A new record crowd for a football match in New Zealand - 43,217 fans, the third time the record has been broken in sixteen days! - saw a sparkling Spanish performance as they swept Switzerland aside 5-1 at Eden Park on August 5 to march into the last eight at the 2023 FIFA Women's World Cup Finals.
The game got off to a scorching start, with both teams threatening their opponent's net inside the first three minutes, but in the fifth minute, Spain did more than threaten - they opened the scoring.
Salma Paralleulo broke down the left before picking out Alba Redondo with a cross. Her header was turned onto the post by Gaelle Thalmann, with the rebound eventually finding its way back to Redondo. Crowded out, she turned the ball back to Aitana Bonmati, who side-stepped a challenge before rifling a fifteen-yard drive through the crowded goalmouth and beyond the unsighted figure of Thalmann.
"La Roja" threatened again five minutes later, Esther Gonzalez's near post header landing on the roof of the net, the striker having been picked out by Teresa Abelleira's measured cross. Within a minute, Spain had scored again - a goal like no other!
Laia Codina never looked up before playing the ball back to debutant goalkeeper Cata Coll, the one surprise in the Spanish line-up. She was in position all right, anticipating a back-pass which wouldn't be directed at the target, just as you're taught when you're a youngster - "If you've got to pass the ball back to your goalkeeper, never direct your pass at the goal".

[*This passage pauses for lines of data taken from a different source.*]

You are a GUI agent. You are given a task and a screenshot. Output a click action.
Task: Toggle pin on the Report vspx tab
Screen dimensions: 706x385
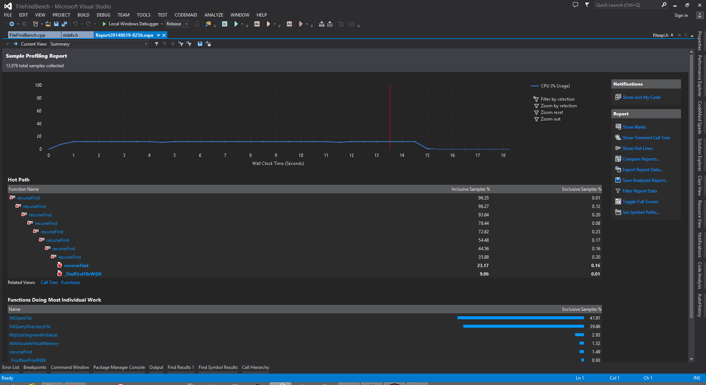click(x=158, y=35)
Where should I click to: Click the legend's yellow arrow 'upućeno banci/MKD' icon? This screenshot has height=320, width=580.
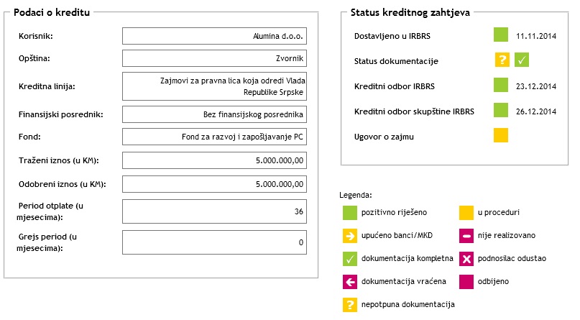coord(350,235)
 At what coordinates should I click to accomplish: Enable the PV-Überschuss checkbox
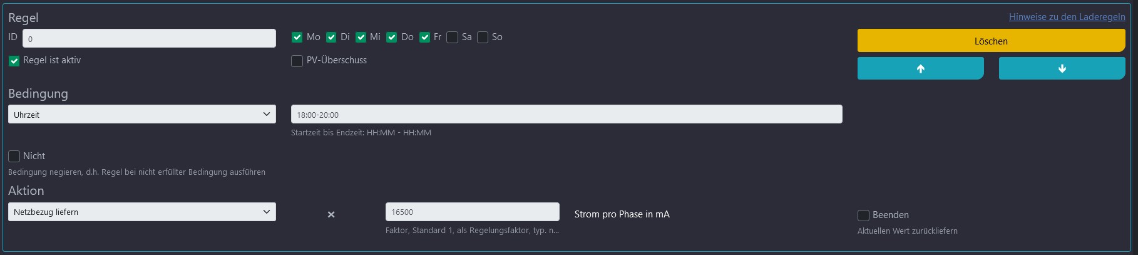pos(297,61)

But in the pressure of the first knockout phase encounter at the 2023 FIFA Women's World Cup Finals, Codina forgot those basics, instead directing a forty-five yard back-pass beyond Coll and into the gaping net behind her - 1-1, to the undisguised delight of the Swiss, with the central defender, contrastingly, in turmoil.
Her team-mates rallied round her, and responded in the only way Spain know, the way they know best - play the opposition off the park! Cue an absolute clinic in possession football - passing, movement, combinations, angles, situational awareness … an absolute joy for purists to behold. The beautiful game, played beautifully.
In the midst of it all, chances - lots of them. By the end of the match, Spain had fired twenty-five shots in anger, the majority in the thirty minutes before half-time, with Codina eager to make amends for her blemish on the quarter hour, flying in to meet Abelleira's corner only to direct her header over the bar from inside the six yard box.
Seconds later, a Jennifer Hermoso cross allowed Gonzalez to produce some delightful skill in the area to beat two opponents. Her shot was blocked, but Spain's intensity was irresistible, and it was no surprise to see them regain the lead in the seventeenth minute.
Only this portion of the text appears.